Word and element pointing entries:
+ + + +

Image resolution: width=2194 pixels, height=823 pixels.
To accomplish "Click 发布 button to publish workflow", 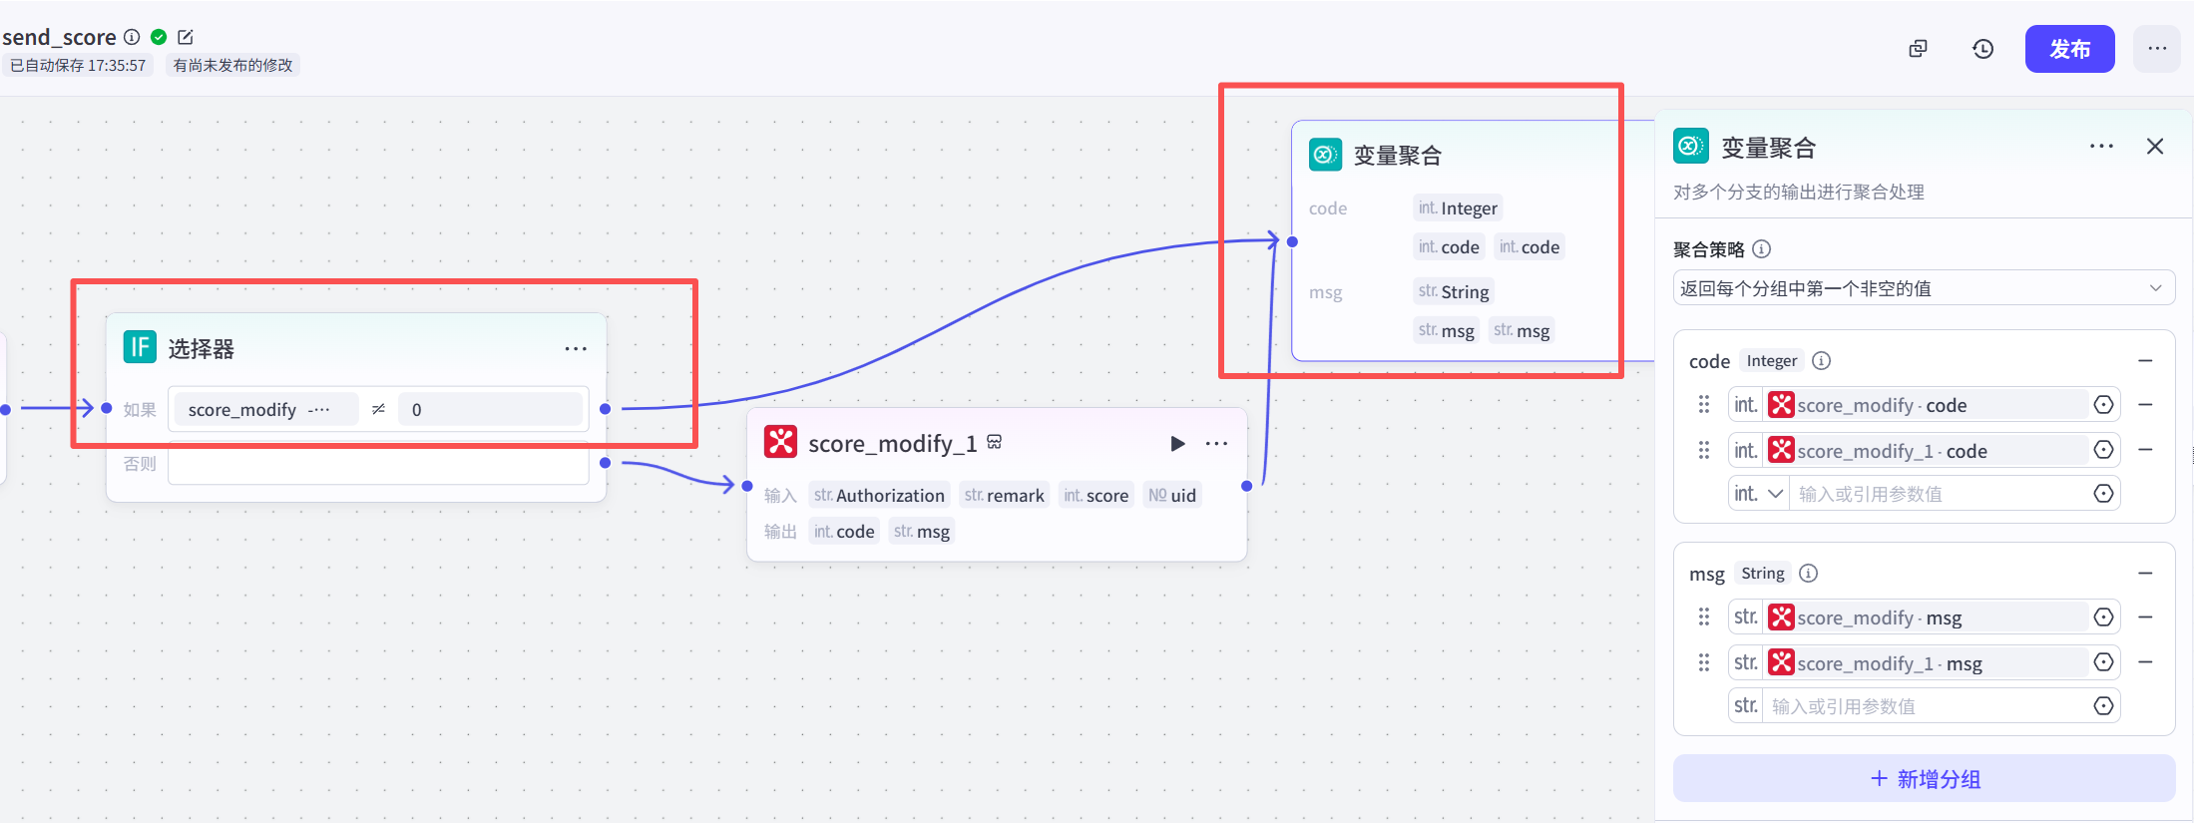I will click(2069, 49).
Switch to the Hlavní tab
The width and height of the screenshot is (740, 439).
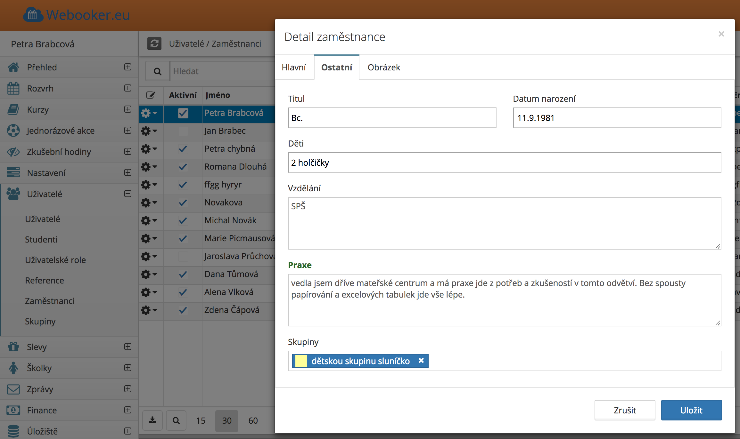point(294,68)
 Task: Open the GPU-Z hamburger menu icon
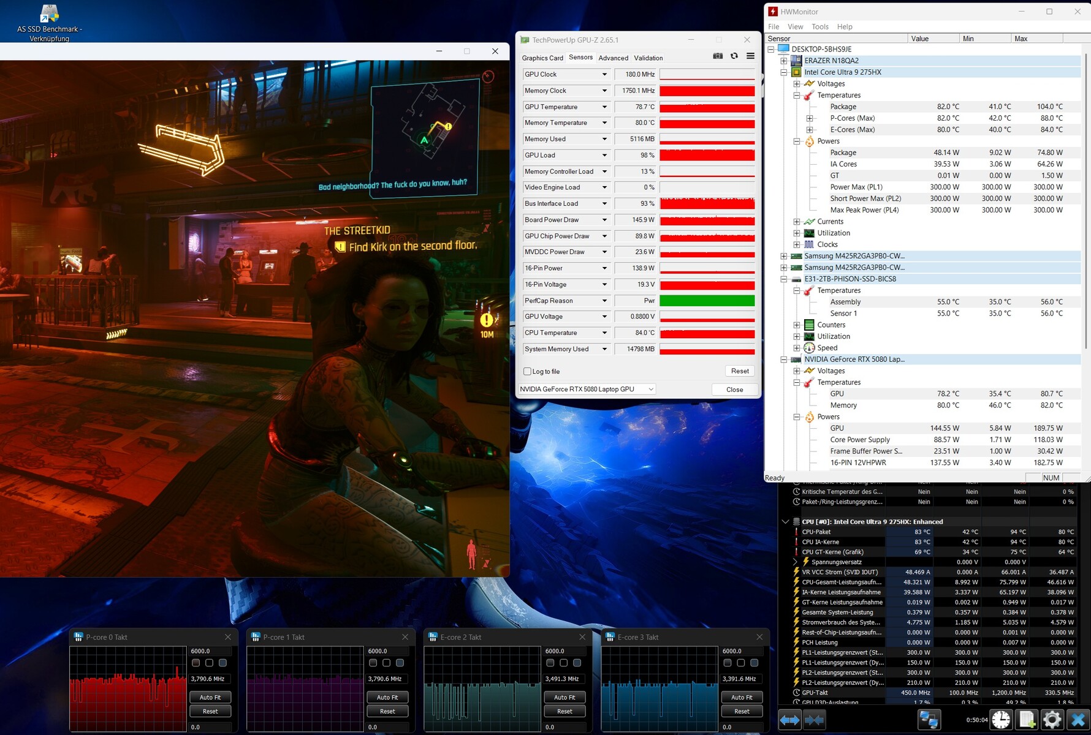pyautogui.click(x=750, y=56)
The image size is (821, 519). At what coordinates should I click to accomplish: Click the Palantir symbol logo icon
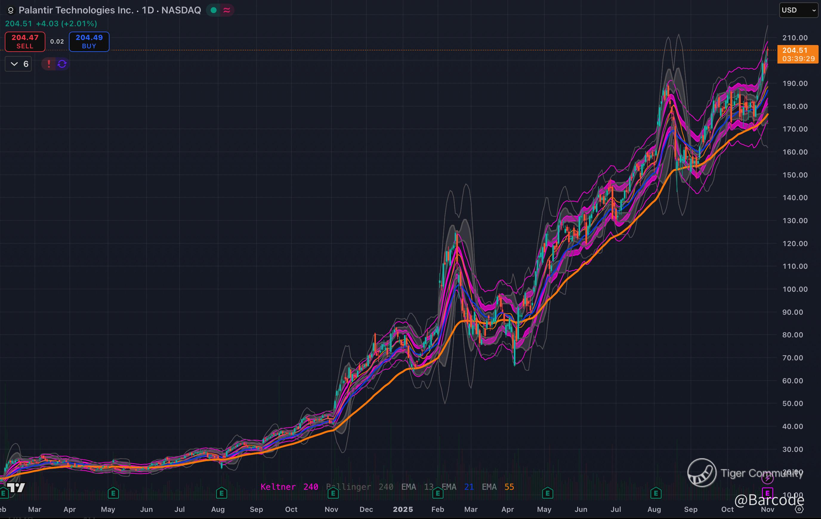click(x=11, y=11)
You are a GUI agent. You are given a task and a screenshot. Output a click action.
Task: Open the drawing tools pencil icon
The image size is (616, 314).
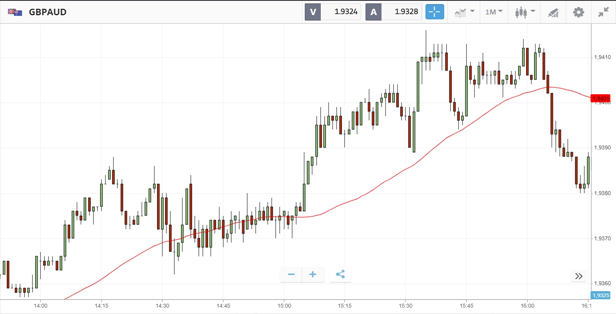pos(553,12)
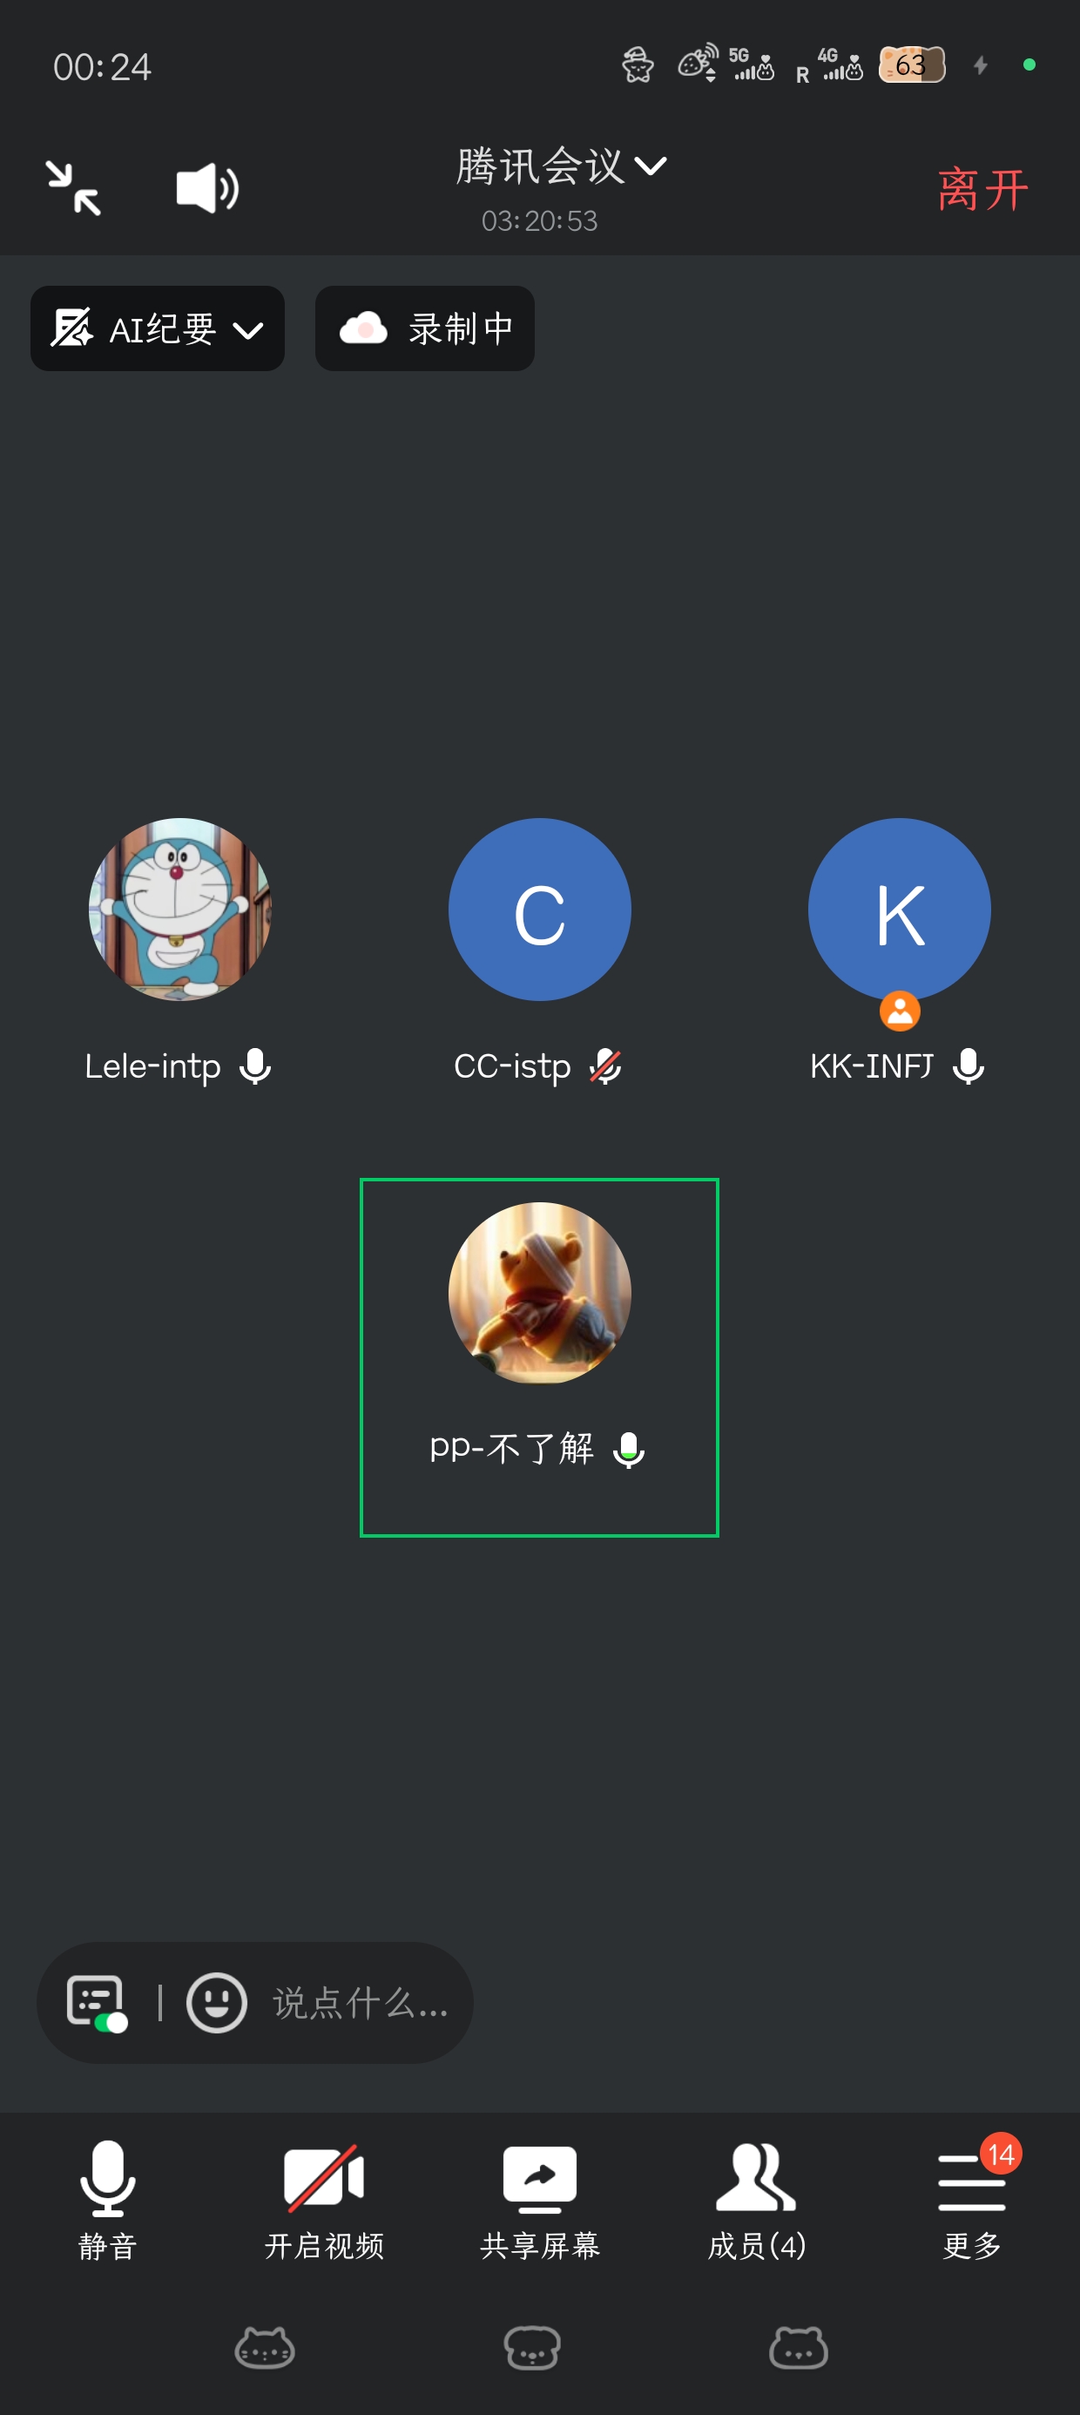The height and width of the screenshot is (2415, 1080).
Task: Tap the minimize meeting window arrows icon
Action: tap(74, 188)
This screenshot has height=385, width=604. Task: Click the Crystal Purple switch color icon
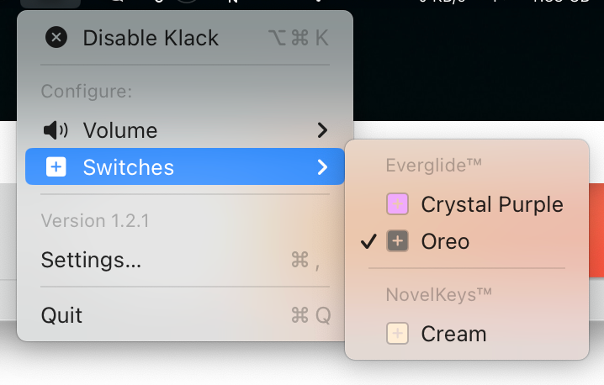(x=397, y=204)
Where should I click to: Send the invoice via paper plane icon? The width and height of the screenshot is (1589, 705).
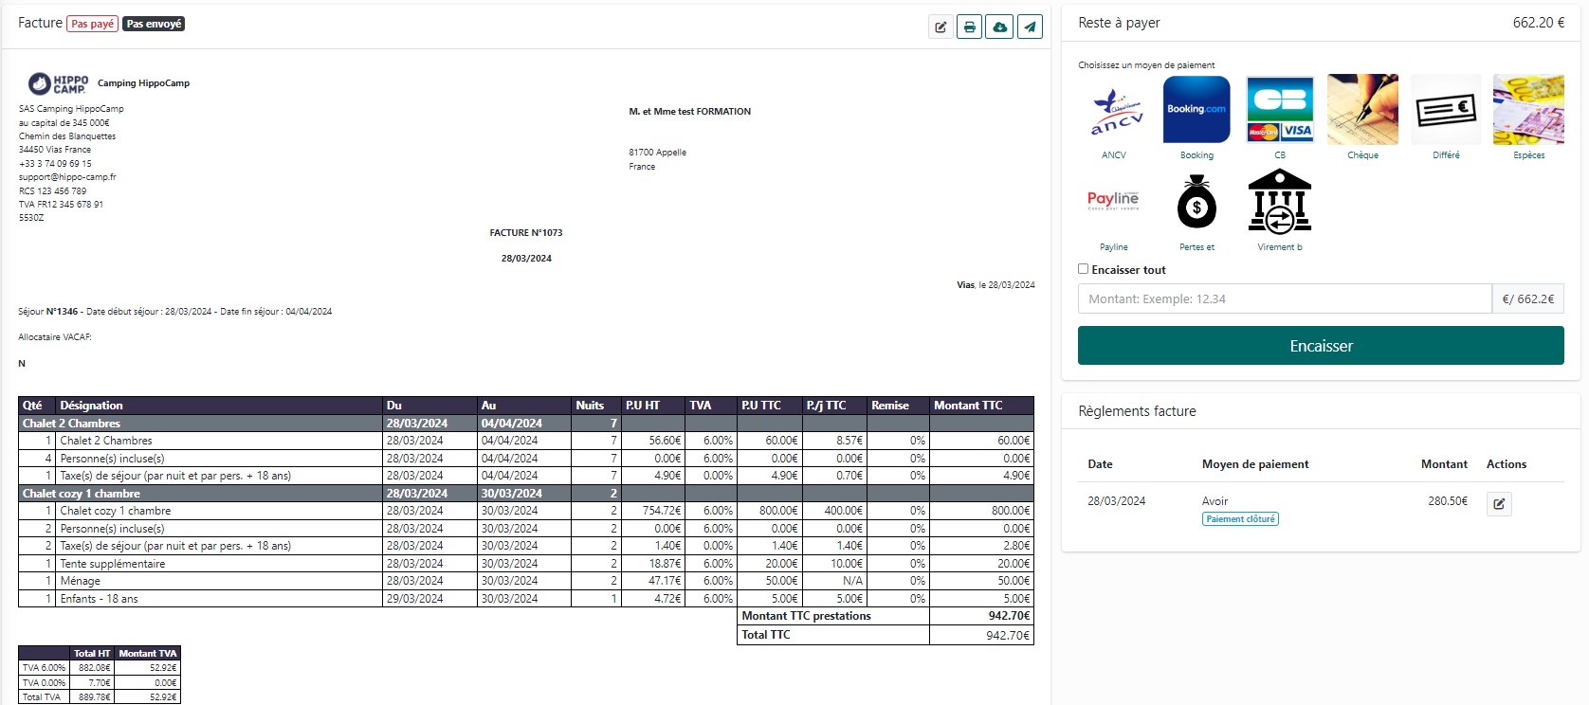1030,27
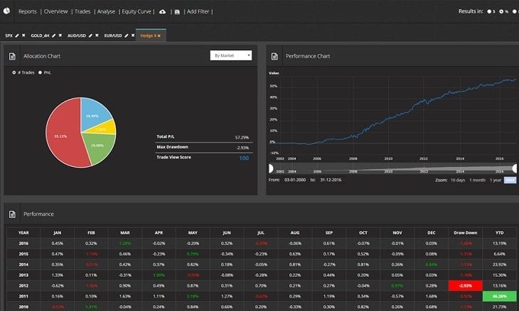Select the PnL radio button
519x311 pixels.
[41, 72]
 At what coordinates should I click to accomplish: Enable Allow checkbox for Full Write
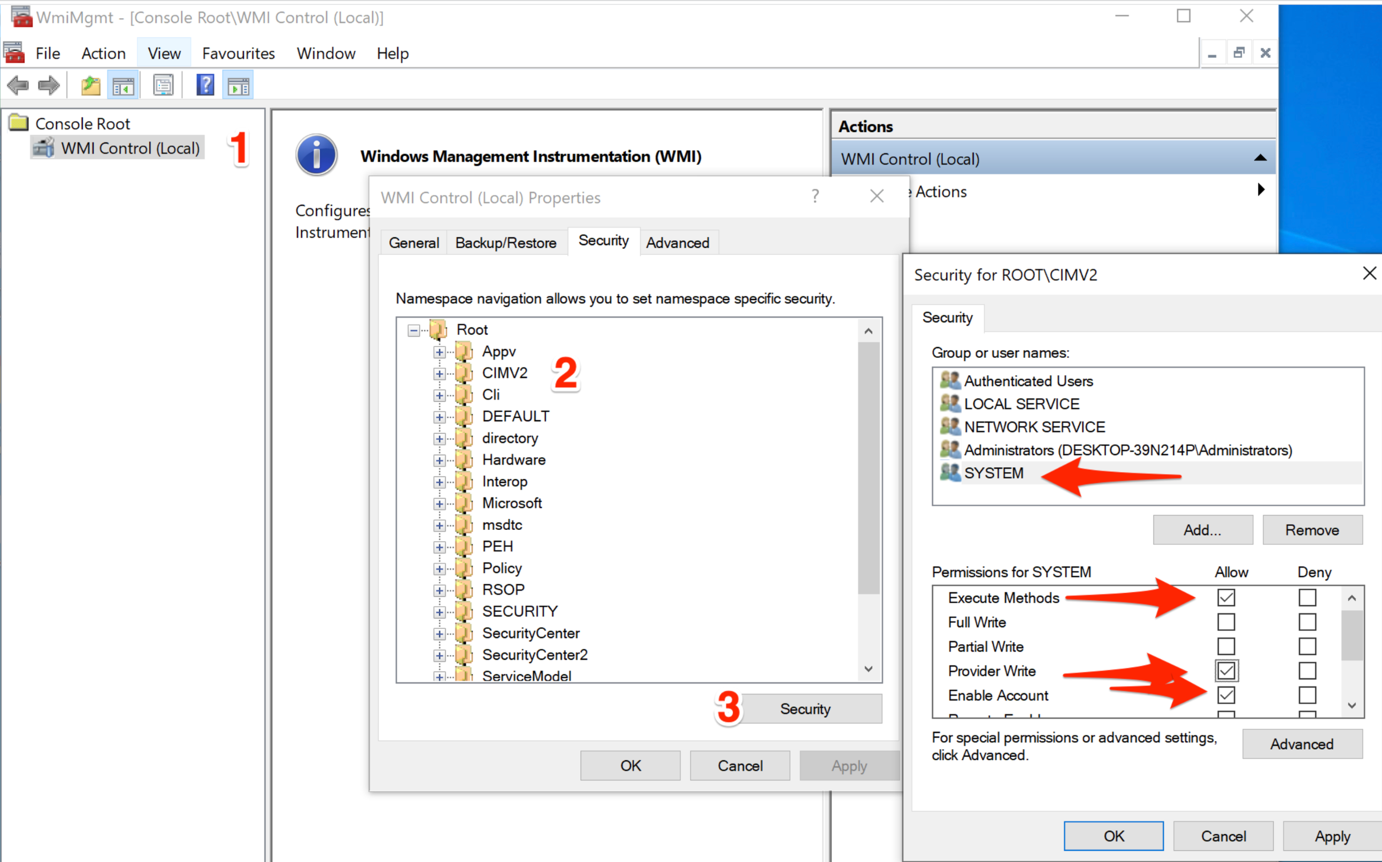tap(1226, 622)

+ + + +

=== DIRECTIONS ===
Please convert the data, from the line with "Task: Open the GPU-Z hamburger menu icon" through the end of the data, into a Markdown table with the columns Row and Line, one row per line, skipping blank lines and leaving out the pictures.

=== WRITTEN SOLUTION ===
| Row | Line |
|---|---|
| 1 |  Task: Open the GPU-Z hamburger menu icon |
| 2 | pyautogui.click(x=750, y=56) |
| 3 | The image size is (821, 519). At what coordinates should I click to accomplish: Click the Palantir symbol logo icon |
| 4 | click(x=11, y=11) |
| 5 | You are a GUI agent. You are given a task and a screenshot. Output a click action. |
| 6 | Task: Open the drawing tools pencil icon |
| 7 | The image size is (616, 314). |
| 8 | pos(553,12) |
| 9 | The height and width of the screenshot is (2415, 1080). |
| 10 | Task: Tap the minimize meeting window arrows icon |
| 11 | Action: tap(74, 188) |
| 12 | This screenshot has height=385, width=604. Task: Click the Crystal Purple switch color icon |
| 13 | (x=397, y=204) |
| 14 | Where should I click to: Send the invoice via paper plane icon? The width and height of the screenshot is (1589, 705). |
| 15 | 1030,27 |
| 16 | Select the PnL radio button |
| 17 | 519x311 pixels. |
| 18 | [41, 72] |
| 19 |  At what coordinates should I click to accomplish: Enable Allow checkbox for Full Write |
| 20 | tap(1226, 622) |